Debugging the code

Sometimes, the code does not give you the result that you are expecting. This can be due to a variety of reasons, from misunderstandings or changes in the input parameters, system specific quirks, or bugs. You might also want to debug your code as you implement new features in WarpX during development.

This section gives a step-by-step guidance on how to systematically check what might be going wrong.

Debugging Workflow

Try the following steps to debug a simulation:

  1. Check the output text file, usually called output.txt: are there warnings or errors present?

  2. On an HPC system, look for the job output and error files, usually called WarpX.e... and WarpX.o.... Read long messages from the top and follow potential guidance.

  3. If your simulation already created output data files: Check if they look reasonable before the problem occurred; are the initial conditions of the simulation as you expected? Do you spot numerical artifacts or instabilities that could point to missing resolution or unexpected/incompatible numerical parameters?

  4. Did the job output files indicate a crash? Check the Backtrace.<mpirank> files for the location of the code that triggered the crash. Backtraces are read from bottom (high-level) to top (most specific line that crashed).

  5. Try to make the reproducible scenario as small as possible by modifying the inputs file. Reduce number of cells, particles and MPI processes to something as small and as quick to execute as possible. The next steps in debugging will increase runtime, so you will benefit from a fast reproducer.

  6. Consider adding runtime debug options that can narrow down typical causes in numerical implementations.

  7. In case of a crash, Backtraces can be more detailed if you re-compile with debug flags: for example, try compiling with -DCMAKE_BUILD_TYPE=RelWithDebInfo (some slowdown) or even -DCMAKE_BUILD_TYPE=Debug (this will make the simulation way slower) and rerun.

  8. If debug builds are too costly, try instead compiling with -DAMReX_ASSERTIONS=ON to activate more checks and rerun.

  9. If the problem looks like a memory violation, this could be from an invalid field or particle index access. Try compiling with -DAMReX_BOUND_CHECK=ON (this will make the simulation very slow), and rerun.

  10. If the problem looks like a random memory might be used, try initializing memory with signaling Not-a-Number (NaN) values through the runtime option fab.init_snan = 1. Further useful runtime options are amrex.fpe_trap_invalid, amrex.fpe_trap_zero and amrex.fpe_trap_overflow (see details in the AMReX link below).

  11. On Nvidia GPUs, if you suspect the problem might be a race condition due to a missing host / device synchronization, set the environment variable export CUDA_LAUNCH_BLOCKING=1 and rerun.

  12. Consider simplifying your input options and re-adding more options after having found a working baseline.

Fore more information, see also the AMReX Debugging Manual.
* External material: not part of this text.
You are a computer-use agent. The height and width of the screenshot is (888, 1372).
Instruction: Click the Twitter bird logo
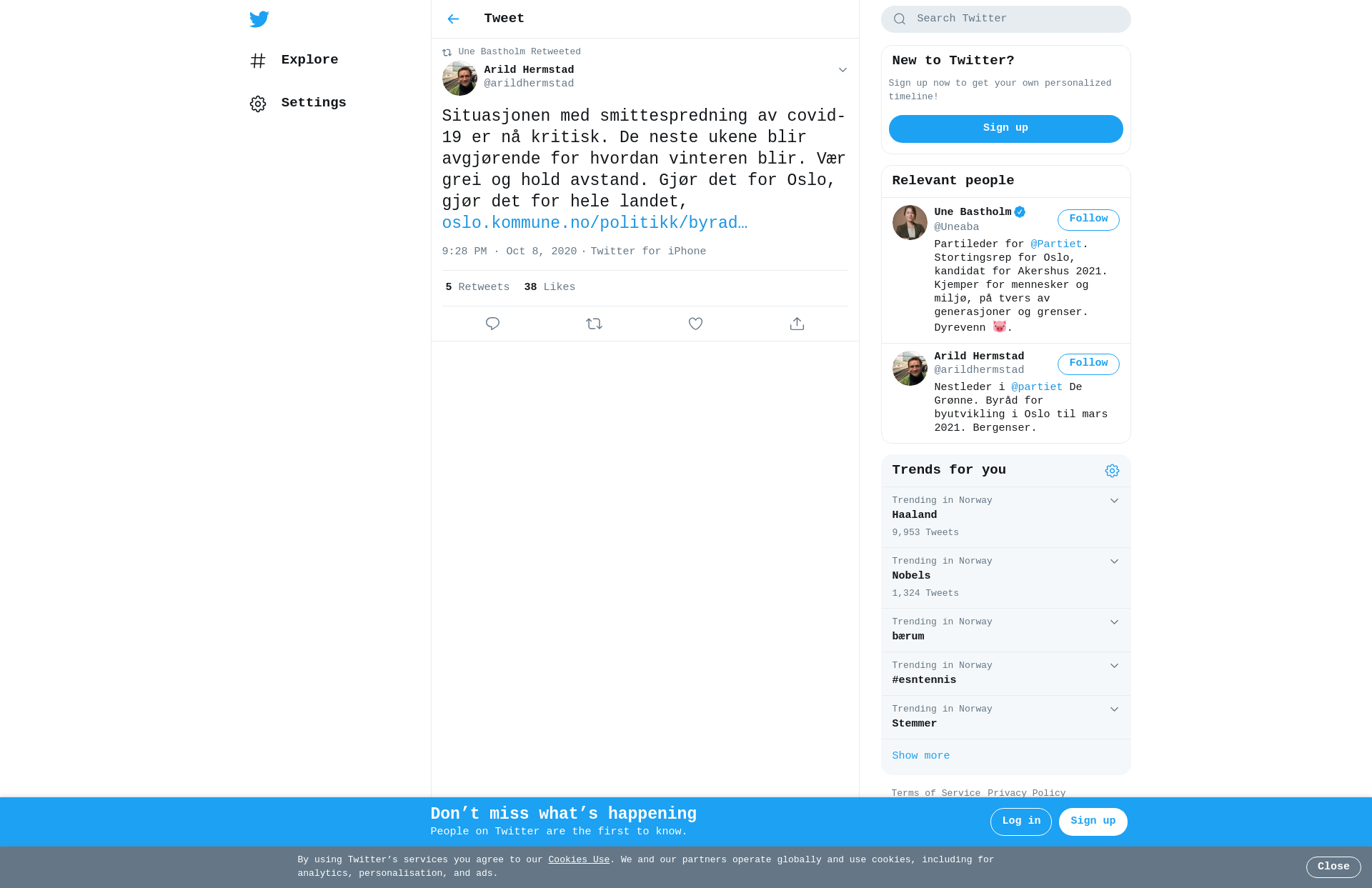(259, 19)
Last but not least: the community of WarpX developers and users can help if you get stuck. Collect your above findings, describe where and what you are running and how you installed the code, describe the issue you are seeing with details and input files used and what you already tried. Can you reproduce the problem with a smaller setup (less parallelism and/or less resolution)? Report these details in a WarpX GitHub issue.

Debuggers

See the AMReX debugger section on additional runtime parameters to

  • disable backtraces

  • rethrow exceptions

  • avoid AMReX-level signal handling

You will need to set those runtime options to work directly with debuggers.

Typical Error Messages

By default, the code is run in Release mode (see compilation options). That means, code errors will likely show up as symptoms of earlier errors in the code instead of directly showing the underlying line that caused the error.

For instance, we have these checks in release mode

Particles shape does not fit within tile (CPU) or guard cells (GPU) used for charge deposition
Particles shape does not fit within tile (CPU) or guard cells (GPU) used for current deposition

which prevent that particles with positions that violate the local definitions of guard cells cause confusing errors in charge/current deposition.

In such a case, as described above, rebuild and rerun in Debug mode before searching further for the bug. Usually, the bug is from NaN or infinite numbers assigned to particles or fields earlier in the code or from ill-defined guard sizes. Building in debug mode will likely move the first thrown error to an earlier location in the code, which is then closer to the underlying cause.

Then, continue following the workflow above, adding more compilation guards and runtime flags that can trap array bound violations and invalid floating point values.